## Work task
Verbatim reproduction of the entries is required; images must be omitted.

## Records drawn from a dataset
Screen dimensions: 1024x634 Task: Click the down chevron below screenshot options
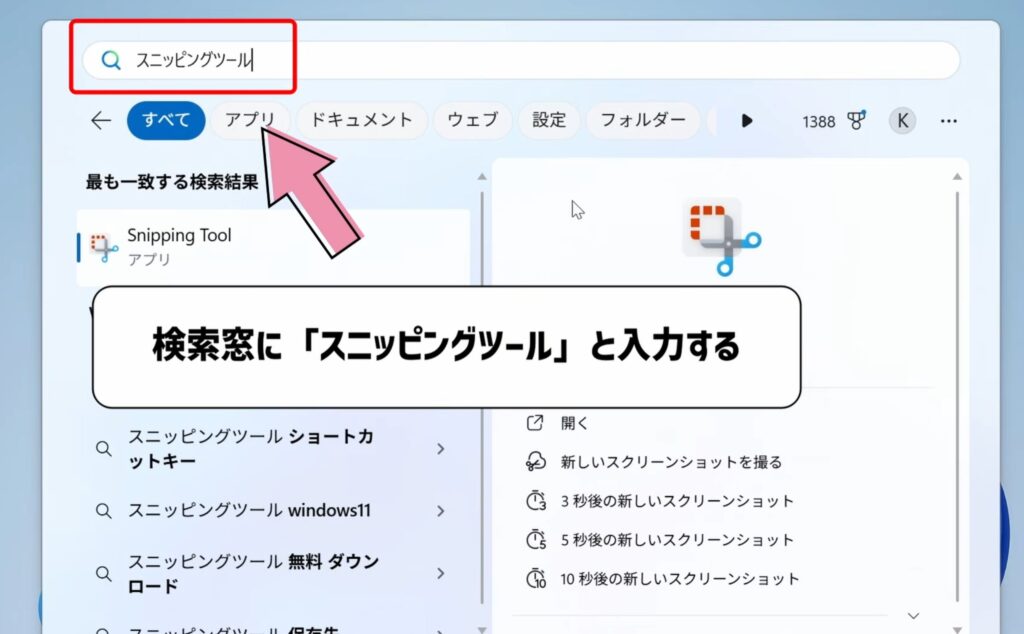(x=913, y=614)
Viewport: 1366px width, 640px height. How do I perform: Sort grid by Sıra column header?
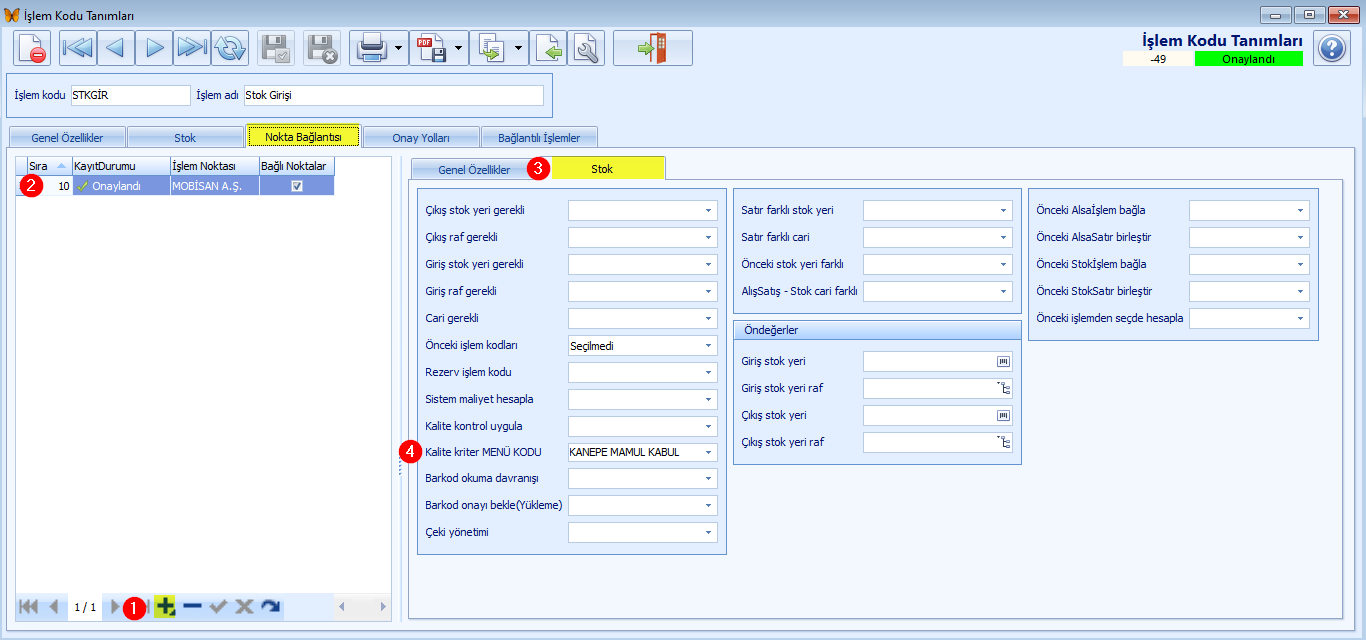click(47, 165)
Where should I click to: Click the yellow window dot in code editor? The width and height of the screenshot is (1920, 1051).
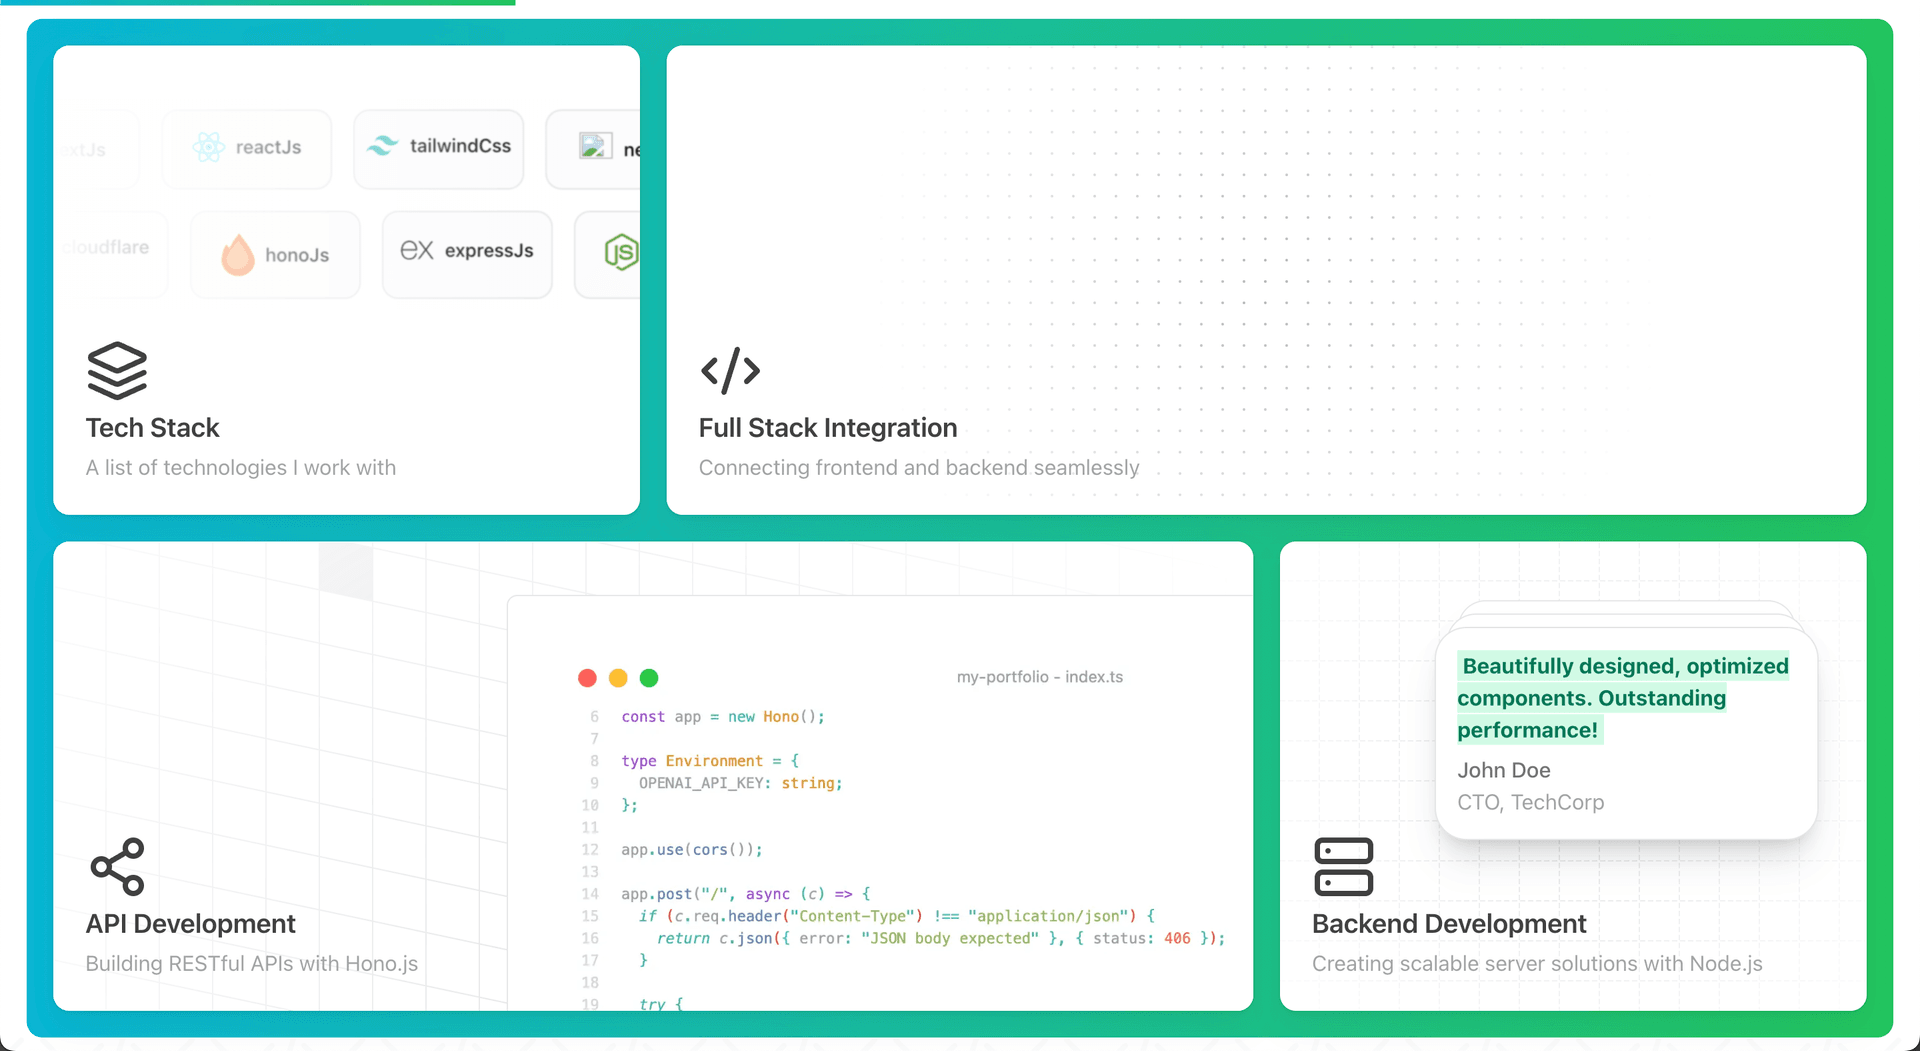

## Completed exercise
Screen dimensions: 1024x634 Task: Click the down chevron below screenshot options
(x=913, y=614)
Viewport: 1366px width, 640px height. How do I perform: Sort grid by Sıra column header?
click(47, 165)
Where should I click to: Click the yellow window dot in code editor? The width and height of the screenshot is (1920, 1051).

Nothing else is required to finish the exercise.